(Data supplied)
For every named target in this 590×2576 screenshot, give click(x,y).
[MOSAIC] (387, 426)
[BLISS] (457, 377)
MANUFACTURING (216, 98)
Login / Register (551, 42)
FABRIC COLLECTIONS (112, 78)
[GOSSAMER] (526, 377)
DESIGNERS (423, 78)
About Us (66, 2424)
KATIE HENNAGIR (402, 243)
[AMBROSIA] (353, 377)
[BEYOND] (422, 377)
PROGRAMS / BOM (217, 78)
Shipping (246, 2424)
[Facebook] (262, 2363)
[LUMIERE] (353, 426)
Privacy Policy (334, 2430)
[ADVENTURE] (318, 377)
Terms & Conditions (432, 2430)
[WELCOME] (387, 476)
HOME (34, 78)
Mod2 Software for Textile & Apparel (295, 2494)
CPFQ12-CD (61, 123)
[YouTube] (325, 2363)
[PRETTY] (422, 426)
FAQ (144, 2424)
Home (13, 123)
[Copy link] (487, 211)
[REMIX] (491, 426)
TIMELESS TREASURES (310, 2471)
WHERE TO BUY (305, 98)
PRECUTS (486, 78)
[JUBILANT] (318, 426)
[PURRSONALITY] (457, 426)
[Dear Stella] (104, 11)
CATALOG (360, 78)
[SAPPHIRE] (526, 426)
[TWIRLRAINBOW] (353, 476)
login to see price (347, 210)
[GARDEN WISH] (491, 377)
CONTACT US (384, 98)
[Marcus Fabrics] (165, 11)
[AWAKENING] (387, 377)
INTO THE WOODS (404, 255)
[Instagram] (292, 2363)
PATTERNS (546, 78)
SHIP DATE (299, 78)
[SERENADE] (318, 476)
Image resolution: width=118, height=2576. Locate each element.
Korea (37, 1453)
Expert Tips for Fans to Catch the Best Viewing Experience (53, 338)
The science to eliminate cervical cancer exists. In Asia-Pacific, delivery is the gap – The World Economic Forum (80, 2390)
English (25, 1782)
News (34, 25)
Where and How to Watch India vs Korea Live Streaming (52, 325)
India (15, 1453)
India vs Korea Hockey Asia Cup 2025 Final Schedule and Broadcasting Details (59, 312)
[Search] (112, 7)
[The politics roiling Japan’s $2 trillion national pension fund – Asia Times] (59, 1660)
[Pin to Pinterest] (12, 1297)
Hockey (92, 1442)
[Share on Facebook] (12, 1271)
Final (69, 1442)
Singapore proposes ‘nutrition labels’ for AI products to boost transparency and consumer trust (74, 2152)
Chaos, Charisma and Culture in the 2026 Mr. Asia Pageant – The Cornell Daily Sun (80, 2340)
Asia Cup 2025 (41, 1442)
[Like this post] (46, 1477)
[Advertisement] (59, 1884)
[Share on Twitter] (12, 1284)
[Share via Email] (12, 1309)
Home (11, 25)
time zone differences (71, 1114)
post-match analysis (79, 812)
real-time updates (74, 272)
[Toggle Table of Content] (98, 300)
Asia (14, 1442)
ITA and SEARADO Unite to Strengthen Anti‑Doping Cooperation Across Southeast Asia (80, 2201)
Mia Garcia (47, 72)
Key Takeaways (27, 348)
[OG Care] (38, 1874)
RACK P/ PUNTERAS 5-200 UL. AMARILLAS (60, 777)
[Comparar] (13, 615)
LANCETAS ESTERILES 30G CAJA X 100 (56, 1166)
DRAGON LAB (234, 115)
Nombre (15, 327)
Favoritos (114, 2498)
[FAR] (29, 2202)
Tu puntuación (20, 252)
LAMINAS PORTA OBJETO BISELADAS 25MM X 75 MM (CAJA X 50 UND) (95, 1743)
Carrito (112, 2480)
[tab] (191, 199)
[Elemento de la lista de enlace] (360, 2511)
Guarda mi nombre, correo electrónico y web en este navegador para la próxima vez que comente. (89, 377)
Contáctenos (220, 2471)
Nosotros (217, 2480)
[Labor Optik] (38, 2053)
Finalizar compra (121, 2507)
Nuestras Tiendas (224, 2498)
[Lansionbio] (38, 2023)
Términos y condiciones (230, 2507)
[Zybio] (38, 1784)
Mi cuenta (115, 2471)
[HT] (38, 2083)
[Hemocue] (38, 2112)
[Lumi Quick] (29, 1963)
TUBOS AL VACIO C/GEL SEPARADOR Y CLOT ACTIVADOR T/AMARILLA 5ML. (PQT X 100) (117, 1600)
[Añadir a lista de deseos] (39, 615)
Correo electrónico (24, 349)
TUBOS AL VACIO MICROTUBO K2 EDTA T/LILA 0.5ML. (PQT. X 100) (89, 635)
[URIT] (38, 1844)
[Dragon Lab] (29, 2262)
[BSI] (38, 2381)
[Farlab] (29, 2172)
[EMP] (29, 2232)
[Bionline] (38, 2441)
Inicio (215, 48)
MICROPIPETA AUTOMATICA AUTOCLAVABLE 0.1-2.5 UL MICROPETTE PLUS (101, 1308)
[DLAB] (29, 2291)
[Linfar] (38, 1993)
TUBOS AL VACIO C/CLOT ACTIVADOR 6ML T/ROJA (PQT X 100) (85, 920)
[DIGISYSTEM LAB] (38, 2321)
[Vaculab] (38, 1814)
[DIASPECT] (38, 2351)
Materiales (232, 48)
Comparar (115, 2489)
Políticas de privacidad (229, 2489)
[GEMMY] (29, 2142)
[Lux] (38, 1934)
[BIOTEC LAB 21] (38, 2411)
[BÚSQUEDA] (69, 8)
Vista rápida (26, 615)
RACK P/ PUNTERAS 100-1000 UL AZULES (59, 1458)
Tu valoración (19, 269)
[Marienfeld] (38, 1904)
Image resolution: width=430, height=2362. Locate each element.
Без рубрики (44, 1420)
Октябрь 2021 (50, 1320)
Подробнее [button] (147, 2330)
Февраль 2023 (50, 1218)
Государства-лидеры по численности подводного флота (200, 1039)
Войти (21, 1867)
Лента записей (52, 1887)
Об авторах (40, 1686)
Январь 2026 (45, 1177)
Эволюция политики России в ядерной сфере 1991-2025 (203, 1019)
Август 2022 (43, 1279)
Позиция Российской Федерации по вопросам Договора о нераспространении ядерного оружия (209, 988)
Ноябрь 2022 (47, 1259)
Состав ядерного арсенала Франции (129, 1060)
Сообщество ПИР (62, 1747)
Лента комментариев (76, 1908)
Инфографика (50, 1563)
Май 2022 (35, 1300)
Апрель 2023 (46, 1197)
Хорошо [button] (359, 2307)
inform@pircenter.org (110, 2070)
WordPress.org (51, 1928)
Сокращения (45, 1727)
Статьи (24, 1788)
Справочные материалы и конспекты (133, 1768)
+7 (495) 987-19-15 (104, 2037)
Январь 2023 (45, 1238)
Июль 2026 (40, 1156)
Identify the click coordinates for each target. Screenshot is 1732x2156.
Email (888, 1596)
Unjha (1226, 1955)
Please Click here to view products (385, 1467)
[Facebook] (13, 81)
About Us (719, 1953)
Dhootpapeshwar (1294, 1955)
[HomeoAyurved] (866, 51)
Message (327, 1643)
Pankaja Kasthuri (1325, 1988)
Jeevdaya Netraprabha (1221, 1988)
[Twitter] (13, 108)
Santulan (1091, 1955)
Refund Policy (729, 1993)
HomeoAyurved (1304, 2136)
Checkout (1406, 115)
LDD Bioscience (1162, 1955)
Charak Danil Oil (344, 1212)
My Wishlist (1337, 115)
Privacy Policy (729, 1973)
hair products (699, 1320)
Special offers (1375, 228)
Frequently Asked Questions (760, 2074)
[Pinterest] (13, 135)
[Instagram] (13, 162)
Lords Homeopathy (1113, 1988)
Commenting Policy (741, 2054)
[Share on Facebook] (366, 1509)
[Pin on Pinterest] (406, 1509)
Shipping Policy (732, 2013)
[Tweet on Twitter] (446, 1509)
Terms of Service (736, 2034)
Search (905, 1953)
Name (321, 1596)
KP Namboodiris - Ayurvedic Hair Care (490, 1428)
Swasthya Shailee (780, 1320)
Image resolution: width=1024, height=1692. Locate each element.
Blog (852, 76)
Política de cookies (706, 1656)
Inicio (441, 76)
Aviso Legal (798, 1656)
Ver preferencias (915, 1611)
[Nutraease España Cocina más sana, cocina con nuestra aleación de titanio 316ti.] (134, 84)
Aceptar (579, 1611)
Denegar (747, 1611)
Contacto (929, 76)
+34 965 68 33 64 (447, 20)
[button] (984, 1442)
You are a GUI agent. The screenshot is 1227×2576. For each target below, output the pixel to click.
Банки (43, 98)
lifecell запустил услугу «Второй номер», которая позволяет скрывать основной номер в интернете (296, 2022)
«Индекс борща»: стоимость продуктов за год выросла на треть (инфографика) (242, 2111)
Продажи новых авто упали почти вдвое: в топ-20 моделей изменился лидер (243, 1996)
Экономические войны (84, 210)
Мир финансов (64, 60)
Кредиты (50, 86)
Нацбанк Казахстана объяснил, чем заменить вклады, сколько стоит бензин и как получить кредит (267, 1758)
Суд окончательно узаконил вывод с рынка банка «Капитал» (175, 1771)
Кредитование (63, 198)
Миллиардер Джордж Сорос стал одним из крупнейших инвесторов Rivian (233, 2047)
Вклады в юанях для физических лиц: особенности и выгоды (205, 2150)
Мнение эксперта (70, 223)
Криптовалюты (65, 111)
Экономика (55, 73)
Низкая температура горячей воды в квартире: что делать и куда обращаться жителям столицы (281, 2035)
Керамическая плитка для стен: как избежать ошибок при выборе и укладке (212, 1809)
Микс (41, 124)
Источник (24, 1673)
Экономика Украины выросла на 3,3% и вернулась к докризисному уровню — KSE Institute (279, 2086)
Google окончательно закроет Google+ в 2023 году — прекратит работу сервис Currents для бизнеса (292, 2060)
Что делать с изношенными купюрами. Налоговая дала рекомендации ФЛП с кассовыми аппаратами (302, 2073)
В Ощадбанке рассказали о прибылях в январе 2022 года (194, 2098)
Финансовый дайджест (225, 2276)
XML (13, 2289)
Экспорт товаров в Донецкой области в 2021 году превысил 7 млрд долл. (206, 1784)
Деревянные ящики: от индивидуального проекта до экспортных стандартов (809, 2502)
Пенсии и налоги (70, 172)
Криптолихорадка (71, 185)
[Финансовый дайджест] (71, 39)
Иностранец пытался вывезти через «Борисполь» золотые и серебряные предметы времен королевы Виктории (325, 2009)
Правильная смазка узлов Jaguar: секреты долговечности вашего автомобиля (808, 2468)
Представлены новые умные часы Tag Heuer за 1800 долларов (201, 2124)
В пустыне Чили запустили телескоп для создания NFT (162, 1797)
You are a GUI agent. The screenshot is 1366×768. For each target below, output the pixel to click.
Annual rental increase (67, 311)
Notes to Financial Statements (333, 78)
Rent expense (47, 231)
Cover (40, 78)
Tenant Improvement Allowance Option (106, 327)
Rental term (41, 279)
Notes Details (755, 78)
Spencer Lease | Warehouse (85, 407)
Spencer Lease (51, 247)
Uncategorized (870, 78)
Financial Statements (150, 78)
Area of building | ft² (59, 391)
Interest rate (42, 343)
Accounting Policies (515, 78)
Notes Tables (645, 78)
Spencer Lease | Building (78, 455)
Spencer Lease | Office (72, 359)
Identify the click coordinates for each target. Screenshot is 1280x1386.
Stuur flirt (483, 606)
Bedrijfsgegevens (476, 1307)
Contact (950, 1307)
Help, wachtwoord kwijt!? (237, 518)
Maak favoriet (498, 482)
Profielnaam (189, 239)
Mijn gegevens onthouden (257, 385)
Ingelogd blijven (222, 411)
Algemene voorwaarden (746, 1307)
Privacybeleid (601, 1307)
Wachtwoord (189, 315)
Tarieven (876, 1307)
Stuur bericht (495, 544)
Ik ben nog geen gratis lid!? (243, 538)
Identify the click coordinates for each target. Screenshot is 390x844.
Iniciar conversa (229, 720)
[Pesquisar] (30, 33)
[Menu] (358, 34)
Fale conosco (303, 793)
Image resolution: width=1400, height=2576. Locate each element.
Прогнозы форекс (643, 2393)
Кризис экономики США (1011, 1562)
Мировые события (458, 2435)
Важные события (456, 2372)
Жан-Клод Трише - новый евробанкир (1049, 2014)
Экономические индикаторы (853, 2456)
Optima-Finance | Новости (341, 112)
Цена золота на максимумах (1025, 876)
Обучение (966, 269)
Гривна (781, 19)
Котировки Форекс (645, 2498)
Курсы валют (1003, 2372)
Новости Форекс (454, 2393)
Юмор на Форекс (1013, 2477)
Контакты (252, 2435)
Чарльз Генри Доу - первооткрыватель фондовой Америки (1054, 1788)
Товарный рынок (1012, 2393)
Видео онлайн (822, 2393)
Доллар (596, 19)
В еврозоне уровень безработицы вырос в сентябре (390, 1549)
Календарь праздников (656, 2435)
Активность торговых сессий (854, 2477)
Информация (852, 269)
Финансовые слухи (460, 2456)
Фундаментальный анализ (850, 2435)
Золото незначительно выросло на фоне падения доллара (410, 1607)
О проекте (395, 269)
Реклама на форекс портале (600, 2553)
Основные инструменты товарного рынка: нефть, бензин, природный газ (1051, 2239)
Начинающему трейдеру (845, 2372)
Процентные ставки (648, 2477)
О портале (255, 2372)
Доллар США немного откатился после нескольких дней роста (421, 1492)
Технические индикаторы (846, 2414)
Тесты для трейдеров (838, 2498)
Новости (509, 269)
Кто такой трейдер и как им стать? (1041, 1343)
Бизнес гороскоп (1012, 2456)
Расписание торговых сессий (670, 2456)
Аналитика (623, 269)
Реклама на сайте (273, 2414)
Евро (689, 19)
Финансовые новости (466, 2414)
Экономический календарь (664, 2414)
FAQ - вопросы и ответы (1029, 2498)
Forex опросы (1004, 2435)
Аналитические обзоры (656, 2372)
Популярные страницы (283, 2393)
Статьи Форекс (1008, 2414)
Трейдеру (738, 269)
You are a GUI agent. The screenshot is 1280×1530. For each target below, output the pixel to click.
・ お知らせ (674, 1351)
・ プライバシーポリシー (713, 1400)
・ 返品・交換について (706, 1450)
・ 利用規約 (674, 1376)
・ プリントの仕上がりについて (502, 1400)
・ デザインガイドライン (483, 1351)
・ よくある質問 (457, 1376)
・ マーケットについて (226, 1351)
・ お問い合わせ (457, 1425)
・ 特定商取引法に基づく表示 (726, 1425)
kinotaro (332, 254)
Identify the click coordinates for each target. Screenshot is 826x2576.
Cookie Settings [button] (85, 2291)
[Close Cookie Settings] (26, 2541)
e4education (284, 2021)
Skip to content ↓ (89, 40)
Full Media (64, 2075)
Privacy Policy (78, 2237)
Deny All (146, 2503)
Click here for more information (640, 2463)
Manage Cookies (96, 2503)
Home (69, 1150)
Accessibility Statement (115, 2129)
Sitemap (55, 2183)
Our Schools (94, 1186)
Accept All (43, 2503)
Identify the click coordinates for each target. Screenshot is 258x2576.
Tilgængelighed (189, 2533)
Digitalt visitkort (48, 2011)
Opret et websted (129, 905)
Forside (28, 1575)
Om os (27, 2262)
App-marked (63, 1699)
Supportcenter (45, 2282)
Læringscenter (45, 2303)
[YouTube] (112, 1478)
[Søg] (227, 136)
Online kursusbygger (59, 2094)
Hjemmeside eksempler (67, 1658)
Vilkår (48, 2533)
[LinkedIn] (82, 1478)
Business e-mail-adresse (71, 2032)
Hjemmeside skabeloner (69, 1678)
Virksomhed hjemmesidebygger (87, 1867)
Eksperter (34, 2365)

(Exercise objective)
Scan the records for lines that hold "pixel", and reproduce each one you find.

(Output below)
You are a GUI agent. The screenshot is 1227×2576. For each target below, output the pixel to click.
You are a GUI agent. The screenshot is 1366×768. For each target below, output the pixel to click.
You are a GUI agent. The screenshot is 1280×1530. For each target below, output the pixel to click.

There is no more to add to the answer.